I live with 6 MA students, in a large rented house full of tacky paintings belonging to the owner, on the fringes of a scuzzy, drunken, strip-club laden area called Paceville on the Mediterranean island of Malta.
But I work in London, here at Outlandish, sort of.
It’s called remote working, but often the first thing I think about is, “how do I make myself less remote today?”
I try to address this question both from within myself, and from the perspective of the organisation: how do I make myself feel more present at Outlandish, and how do I make Outlandish feel less like I’m not there?
For me, that means trying to stay highly connected, even when working on something that doesn’t require me to communicate much with others. It’s not so much a general tactic to enhance sociability – I have people around me here most of the time – but it’s about staying connected to the evolving story of the place where I work. Outlandish changes continuously; on most days imperceptibly, but on others noticeably, and it’s easier when remote to miss out on that.
When you’re remote, you need to project your presence as best you can, but also to accept that often much of your ability to do this is in the hands of your non-remote co-workers and in the quality of the technology you use to communicate with.
Take meetings. Even with videoconferencing, meetings can be desperate affairs when you’re the only remote person, especially large meetings – some of the most common difficulties I encounter are:
- You just can’t hear what people are saying. Perhaps because they’re far away from the mic, they have a quiet voice, or because your audio feed went “TTZZZZRRRKKKX” for a few seconds just as they said that really important thing.
- Being skipped over. Going round the table e.g. with a question, the remote person accidentally gets skipped. A bit like the buses here in Malta, which – if you’re not waving both hands and basically risking death by standing in the road – will just drive right past.
- Losing the thread. This is related to the first point, but it also comes from being unable to read body language, and to see where everyone’s eyes are pointing.

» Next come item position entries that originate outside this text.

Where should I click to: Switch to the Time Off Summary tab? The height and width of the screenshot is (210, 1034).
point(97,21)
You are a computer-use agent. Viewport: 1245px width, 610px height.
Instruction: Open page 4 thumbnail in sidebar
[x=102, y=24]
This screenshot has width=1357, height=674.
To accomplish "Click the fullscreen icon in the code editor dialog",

If, like at Outlandish, remote workers are a very small minority so investing in conferencing infrastructure is an unjustifiable expense, other methods are needed. Even with the best videoconferencing setup in the world, the following might help anyway.
Be the scribe
If you volunteer to be responsible for taking minutes in a meeting, then you’re instantly increasing your relevance in that meeting. You’re also giving yourself the licence to ask for clarifications and to ask people to summarise their thoughts – this makes you feel more connected, and keeps you more present.
Make Slack your friend
Everyone uses it, but for me Slack is invaluable. You can’t knock on the door of the room I work in, and I can’t walk up to your desk; we can’t meet in the kitchen, and we can’t eat lunch together.

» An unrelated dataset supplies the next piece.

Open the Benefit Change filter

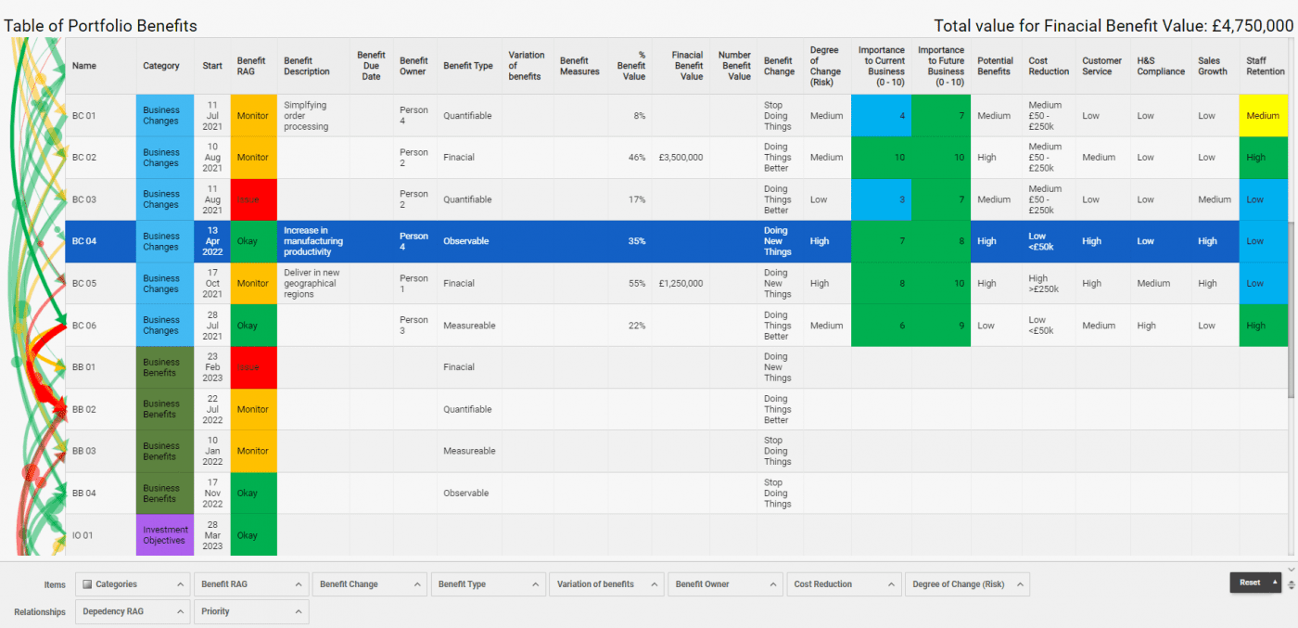point(368,583)
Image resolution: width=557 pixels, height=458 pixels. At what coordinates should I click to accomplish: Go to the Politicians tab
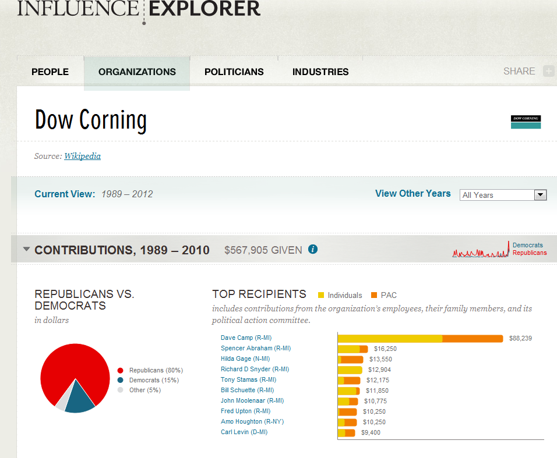[x=234, y=72]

Instead, all the spontaneity and connection in my work day has to be rolled up into the dozens of personal chats and channel threads that spark and ramble throughout the day. I rely not so much on Slack itself, but on the willingness with and extent to which other people use Slack.
Education
Develop some processes in how to handle remote working, and then work these into an easy learning process for both the physically present workers and the remote workers.
Facilitation skills are a great thing to develop anyway, and they drive people towards having higher degrees of presence and awareness – both of these things can help a remote worker immensely in the meeting context. Simple things like periodically asking the remote worker/s “what do you think about X”, where the contents of X are less important than the fact of the question itself, can help immensely. For the remote worker, it could be training them to be less inhibited to interrupt than they might normally feel comfortable with.
Be hyper-available on comms
This is the flipside of not being able to be disturbed when you don’t want to be; the more available you are, the less frustrating it is for the people who don’t have the option of walking up to you and waving their hands in your face to remind you that you didn’t do that thing you really should have done by now.
I’ve tried to implement all of these to varying degrees at different times, and some days it works better than others. Living 100, or 1,000 miles away from where you work might not always feel so great, but then neither does living 1 mile away – it’s just a different experience.